The noses in our phones could help save lives

Mershin still needs to train the Nano-Nose more before he can actually smell disease in everyday situations. In the real world, there are countless smells around, which is very different from the clean, controlled environment of the DARPA test. To overcome this hurdle, Mershin needs to expose the receptors to a much larger number of odors in order to improve the algorithm. But the main proof of concept is here, and phones that smell might not be far away.

Giving phones a new way to monitor our behavior comes with some distinct challenges. Will the data "sniffed" by the phone be confidential? Can the robot's nose be hacked or available to advertisers? These are the questions we're already asking about our phones' ability to see and hear us, often with unsatisfactory answers.

The privacy implications may be worrisome, but the benefit seems clear: A pocket-sized robotic nose can help save lives. “Any of us can have a tumor that becomes malignant,” Mershin says. “If you put off six months, then sometimes it becomes a death sentence.” But if your phone notices a change in smell, it may alert you sooner.

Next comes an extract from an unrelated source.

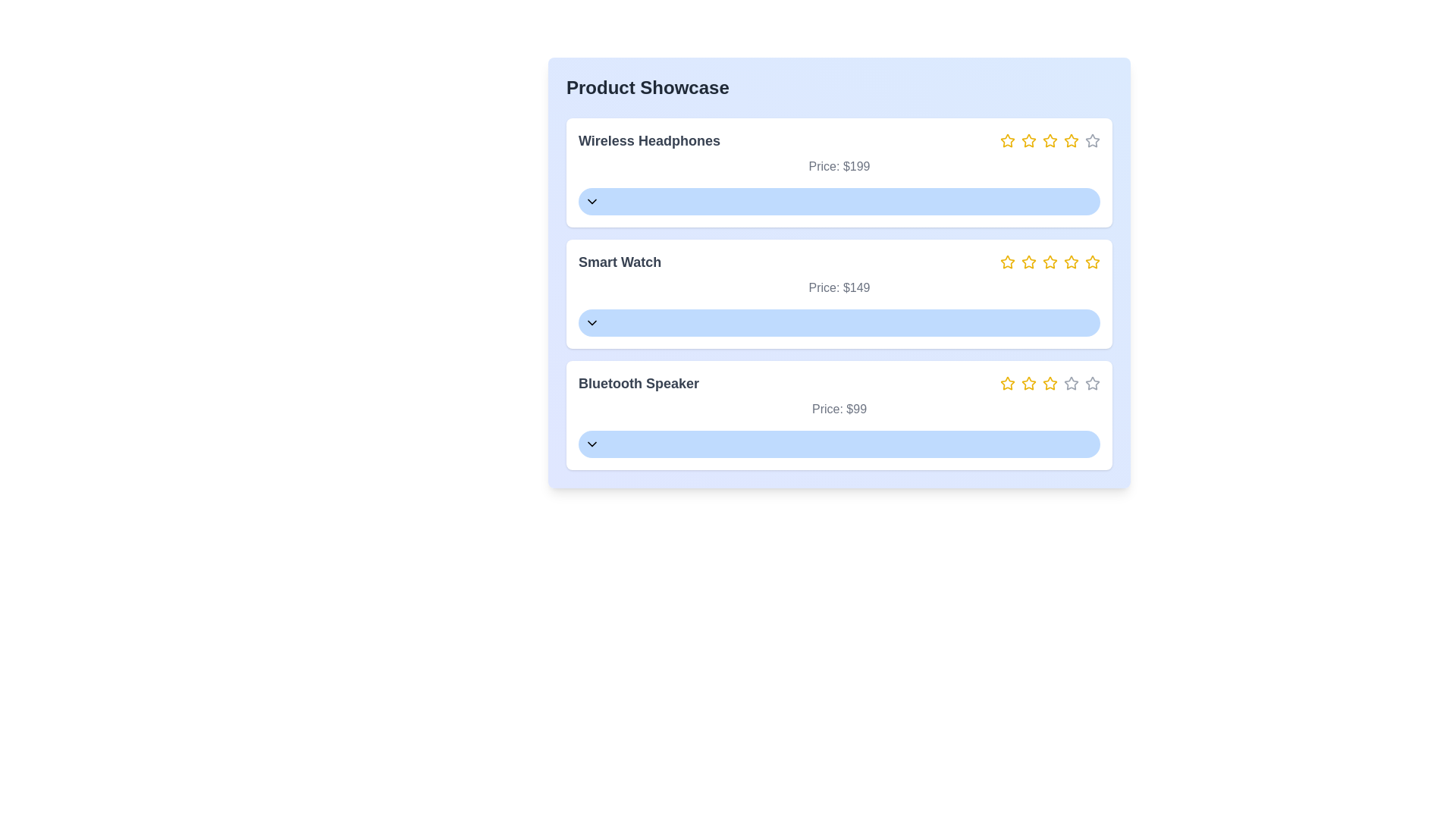  Describe the element at coordinates (620, 262) in the screenshot. I see `text label that reads 'Smart Watch', which is styled in bold and is dark gray in color, located in the middle product block of the vertical list` at that location.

Claire Guest, a scientist who trains dogs to detect diseases, says she takes this lifesaving potential personally. Years after she began her research, her dog Daisy began to look upset. The dog constantly "stared" at Gest and pushed her somewhere. She felt where Daisy was pushing and found the lump. She was eventually diagnosed with breast cancer and it is possible that Daisy saved her owner's life.

Not everyone has access to dogs like Guest. But almost everyone has a smartphone. Right now, our phones don't smell cancer. But one day they might save a life.